Task objective: Look below for the line with "Where should I click to: Click" and the line with "At what coordinates". Copy exactly those two lines and every line between, but not the pictures.

Material for this task:
________________________________________

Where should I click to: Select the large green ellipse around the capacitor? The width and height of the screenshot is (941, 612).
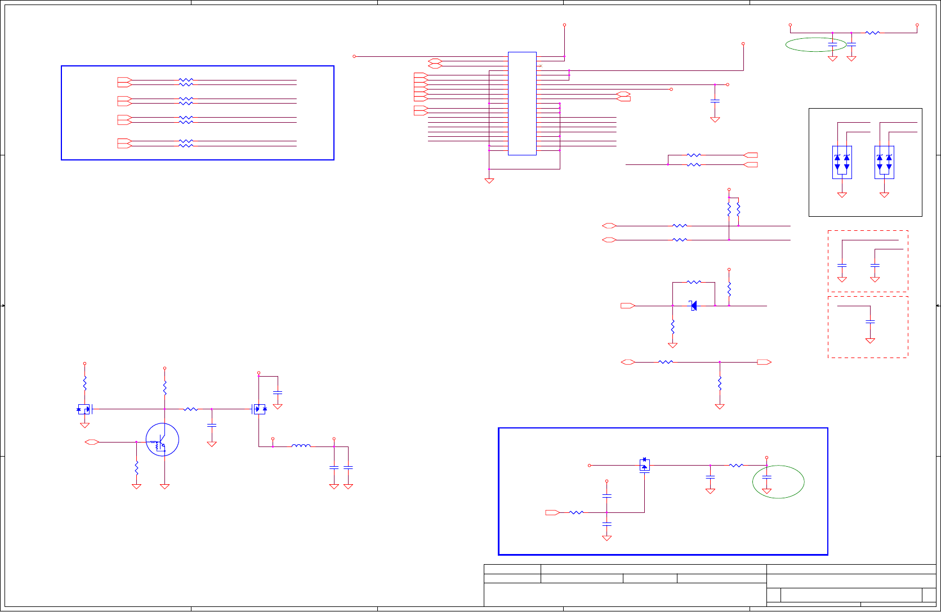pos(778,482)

________________________________________

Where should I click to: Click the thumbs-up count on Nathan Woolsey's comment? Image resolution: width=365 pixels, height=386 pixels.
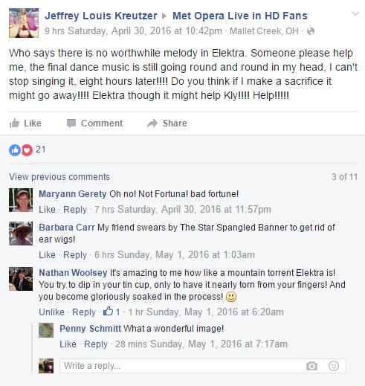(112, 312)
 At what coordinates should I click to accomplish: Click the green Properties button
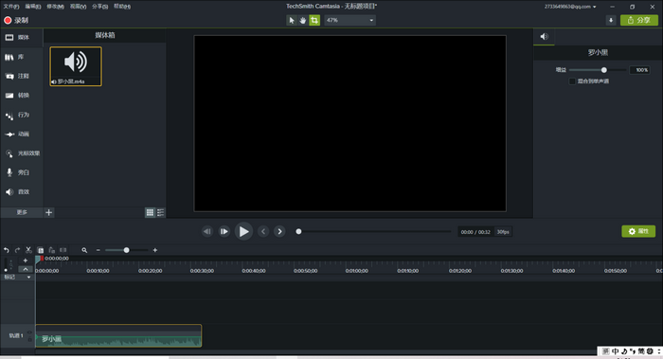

________________________________________

Written answer:
Where should I click to: Click the thumbs-up count on Nathan Woolsey's comment? Image resolution: width=365 pixels, height=386 pixels.
(112, 312)
 At what coordinates should I click to accomplish: Click the green Properties button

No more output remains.